Al-Murphy / MungeSumstats

Rapid standardisation and quality control of GWAS or QTL summary statistics
https://doi.org/doi:10.18129/B9.bioc.MungeSumstats
73 stars 15 forks source link

Extend quality control and standardisation to QTL analysis #77

Open Al-Murphy opened 2 years ago

Al-Murphy commented 2 years ago

Extend quality control and standardisation to QTL analysis. Following checks are specific to QTL studies and need to be added:

Al-Murphy commented 2 years ago

v1.5.11 can now handle QTL sumstats however it will only check the SNPs, not the effect region (gene for eQTLs). Note to set check_dups = FALSE when running MSS for QTLs

bschilder commented 2 years ago

That's awesome news! Standardizing gene names for eQTLs should be doable using orthogene:::map_genes(). This way, it can handle a variety of gene inputs (gene symbols, ensembl IDs, Entrez IDs, transcript IDs, UniProt IDs) onto standardized IDs (e.g. gene symbols).
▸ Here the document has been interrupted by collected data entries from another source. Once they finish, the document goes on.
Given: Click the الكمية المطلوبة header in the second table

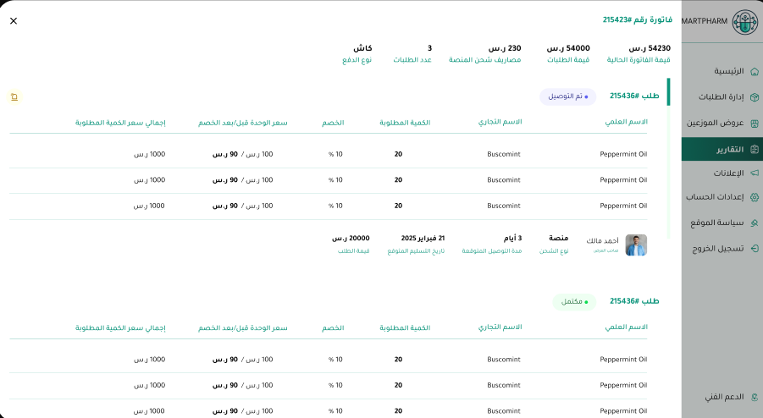Looking at the screenshot, I should coord(405,327).
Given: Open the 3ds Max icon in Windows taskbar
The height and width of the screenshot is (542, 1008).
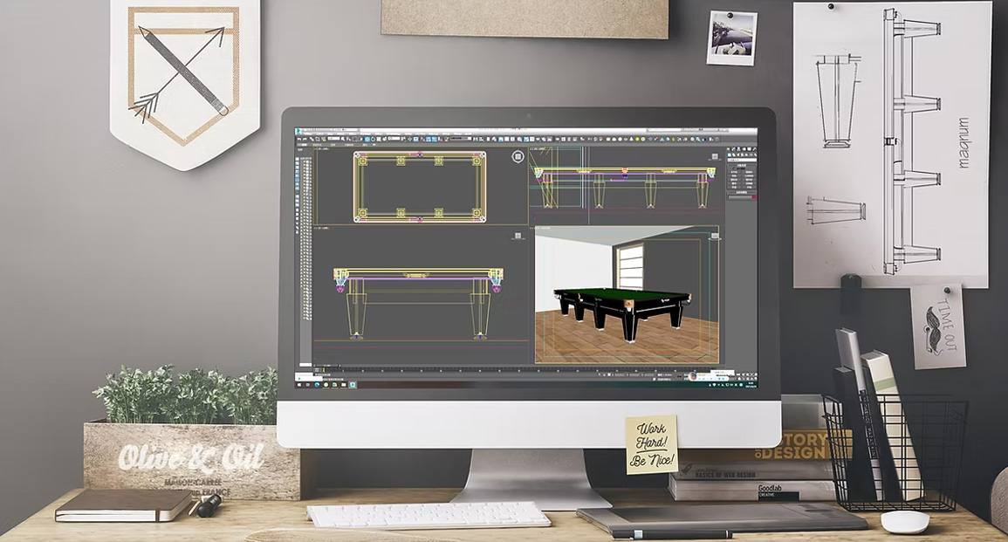Looking at the screenshot, I should pos(353,383).
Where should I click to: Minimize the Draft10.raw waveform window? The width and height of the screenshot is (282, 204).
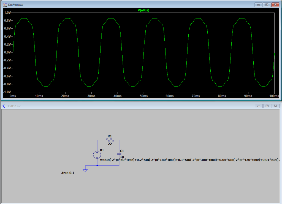click(x=258, y=5)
If you want to avoid having to install all the deps for orthogene, you could instead use the main function it relies on: gprofiler::gconvert() https://github.com/neurogenomics/orthogene/blob/4977da1e09074f5b063f1b0413aa00e08b65929b/R/map_genes.R#L61

For non gene/transcript/protein-based regions, I imagine some other approach would be necessary (e.g. for methylation QTLs).